Let no one uproot the Pumpkin

Okot p’Bitek’s Song of Lawino is a poem concerning the rural Acholi woman Lawino’s tribulations as her husband, Ocol, has turned ‘western’ and looks down upon his roots. Lawino, the defender of her people’s virtues and values, laments her husband’s modern ways of living, but his degrading reply is to be found in the book from 1970, Song of Ocol, where he mocks her defence.
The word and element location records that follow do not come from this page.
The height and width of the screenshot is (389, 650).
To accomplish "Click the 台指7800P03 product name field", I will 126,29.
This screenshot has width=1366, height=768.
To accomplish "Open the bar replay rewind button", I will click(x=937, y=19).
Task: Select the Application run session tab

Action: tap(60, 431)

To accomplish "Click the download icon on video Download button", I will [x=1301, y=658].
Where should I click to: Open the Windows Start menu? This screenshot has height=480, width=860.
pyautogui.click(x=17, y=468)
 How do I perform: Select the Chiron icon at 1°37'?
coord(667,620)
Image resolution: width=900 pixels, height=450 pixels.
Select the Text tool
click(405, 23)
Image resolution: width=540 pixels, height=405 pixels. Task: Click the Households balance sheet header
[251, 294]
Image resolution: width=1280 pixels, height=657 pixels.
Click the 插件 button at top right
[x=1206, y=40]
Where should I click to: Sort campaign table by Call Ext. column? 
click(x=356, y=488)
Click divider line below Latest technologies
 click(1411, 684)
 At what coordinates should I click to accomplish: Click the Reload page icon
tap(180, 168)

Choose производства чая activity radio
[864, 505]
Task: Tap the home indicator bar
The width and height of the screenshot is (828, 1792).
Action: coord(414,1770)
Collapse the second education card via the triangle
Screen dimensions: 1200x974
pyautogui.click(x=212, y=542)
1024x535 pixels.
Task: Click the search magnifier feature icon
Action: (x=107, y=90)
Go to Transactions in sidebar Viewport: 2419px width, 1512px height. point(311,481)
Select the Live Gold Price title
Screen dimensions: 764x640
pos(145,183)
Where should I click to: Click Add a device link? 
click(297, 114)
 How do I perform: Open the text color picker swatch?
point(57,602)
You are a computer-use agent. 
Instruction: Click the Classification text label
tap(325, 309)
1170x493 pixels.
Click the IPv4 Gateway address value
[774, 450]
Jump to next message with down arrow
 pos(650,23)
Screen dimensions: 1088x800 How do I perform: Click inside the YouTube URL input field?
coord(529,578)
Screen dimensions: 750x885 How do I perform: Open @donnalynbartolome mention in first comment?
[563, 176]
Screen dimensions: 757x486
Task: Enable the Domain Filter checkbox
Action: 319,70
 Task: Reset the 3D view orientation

The excerpt below is taken from Song of Lawino:

The Democratic Party
How does it differ
From the Congress?

Ocol says
They want Uhuru,
His brother says
They want Uhuru and Peace,
Both of them say they fight ignorance and disease!

Then why do they not join hands,
Why do they split up the army
Into two hostile groups?
The spears of the young men
And their shields,
Why are the weapons
And the men and women
Dispersed so uselessly?

And while the pythons of sickness
Swallow the children
And the buffalos of poverty
Knock the people down
And ignorance stands there
Like an elephant,

The war leaders
Are tightly locked in bloody feuds,
Eating each other’s liver
As if the D.P. was leprosy
And the Congress yaws;

If only the parties
Would fight poverty
With the fury
With which they fight each other,
If diseases and ignorance
Were assaulted
With the deadly vengeance
With which Ocol assaults his mother’s son,
The enemies would have been
Greatly reduced by now.

Okot p'Bitek was born in 1932 in Gulu, Northern Uganda to Acholi parents. He began writing in his mother tongue Lwo, one of the Western Nilotic languages, subsequently his works White Teeth and Song of Lawino were translated into English.
p'Bitek passed away on July 20, 1982.